Task details
Reproduce the lines of the material below, starting at the line that contains "This screenshot has height=233, width=470." and ending at the line that contains "(x=65, y=181)", replacing "greeting" with "salutation" and leaving all else unchanged. Omit the pictures from your answer.

Data rows
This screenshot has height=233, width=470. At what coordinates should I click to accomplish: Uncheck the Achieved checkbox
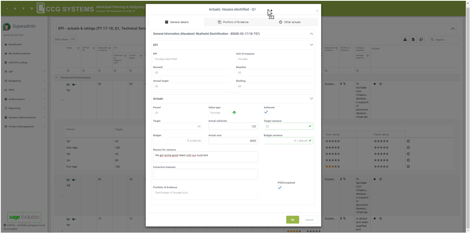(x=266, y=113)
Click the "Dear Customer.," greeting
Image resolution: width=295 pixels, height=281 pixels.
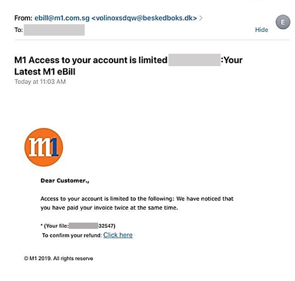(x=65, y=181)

--

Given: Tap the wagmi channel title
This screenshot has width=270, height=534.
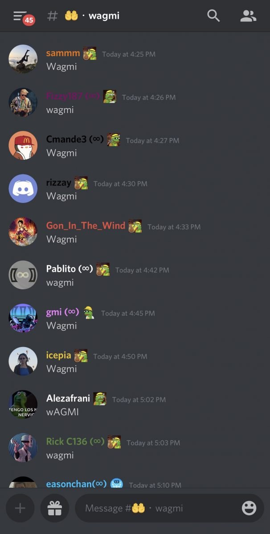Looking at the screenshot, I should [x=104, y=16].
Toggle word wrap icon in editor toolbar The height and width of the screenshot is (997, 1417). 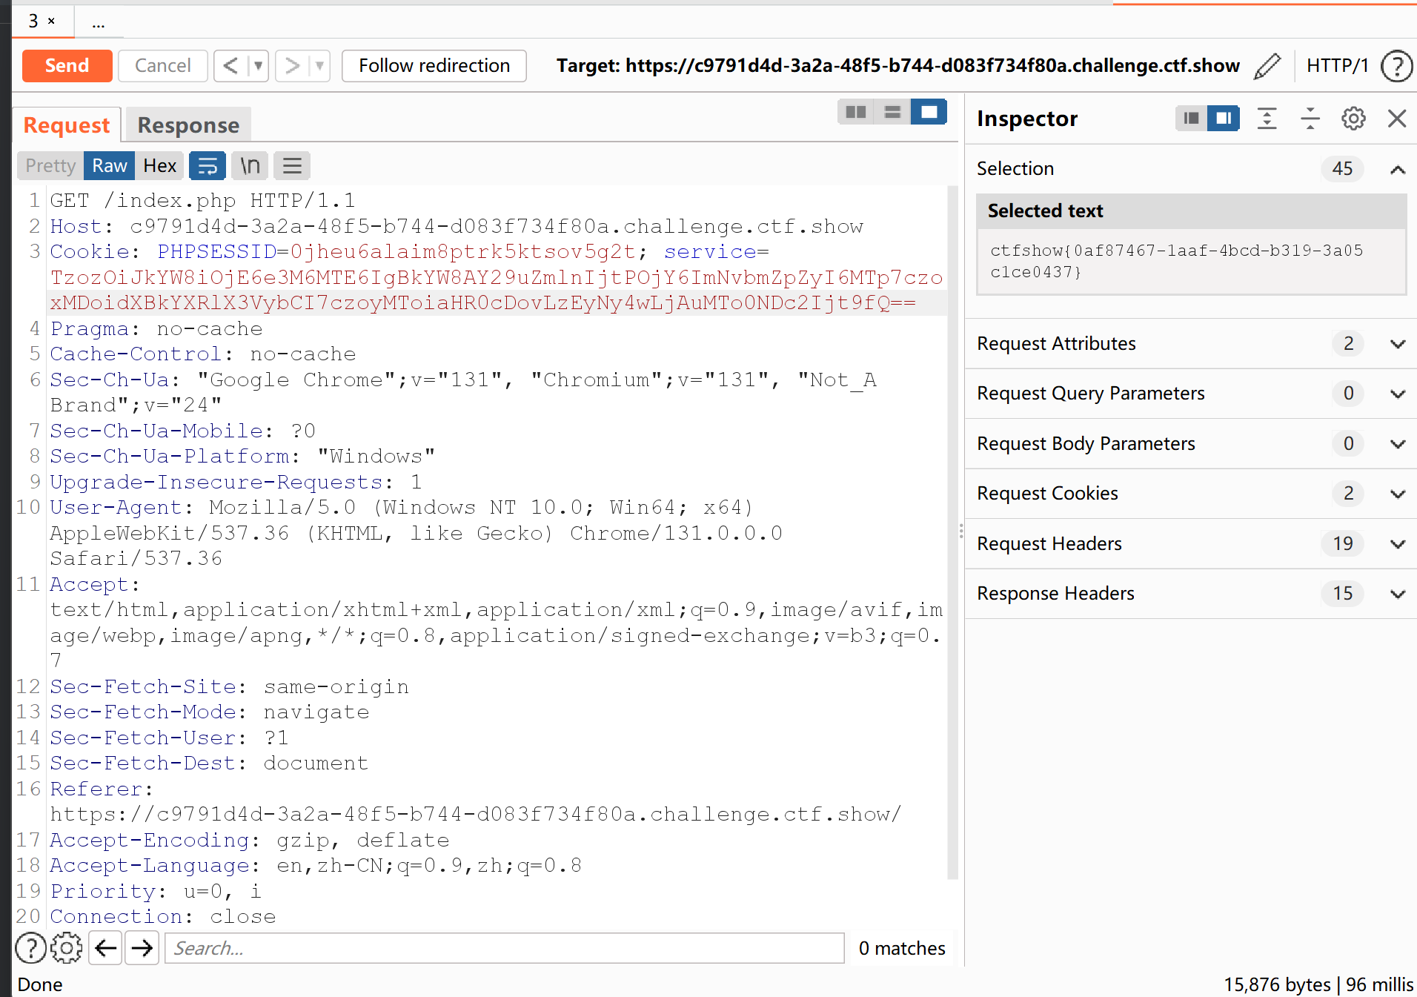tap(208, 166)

Exercise response
This screenshot has height=233, width=470. At what coordinates should I click to accomplish: Uncheck the Achieved checkbox
(x=266, y=113)
Click the "Dear Customer.," salutation
Image resolution: width=295 pixels, height=281 pixels.
(x=65, y=181)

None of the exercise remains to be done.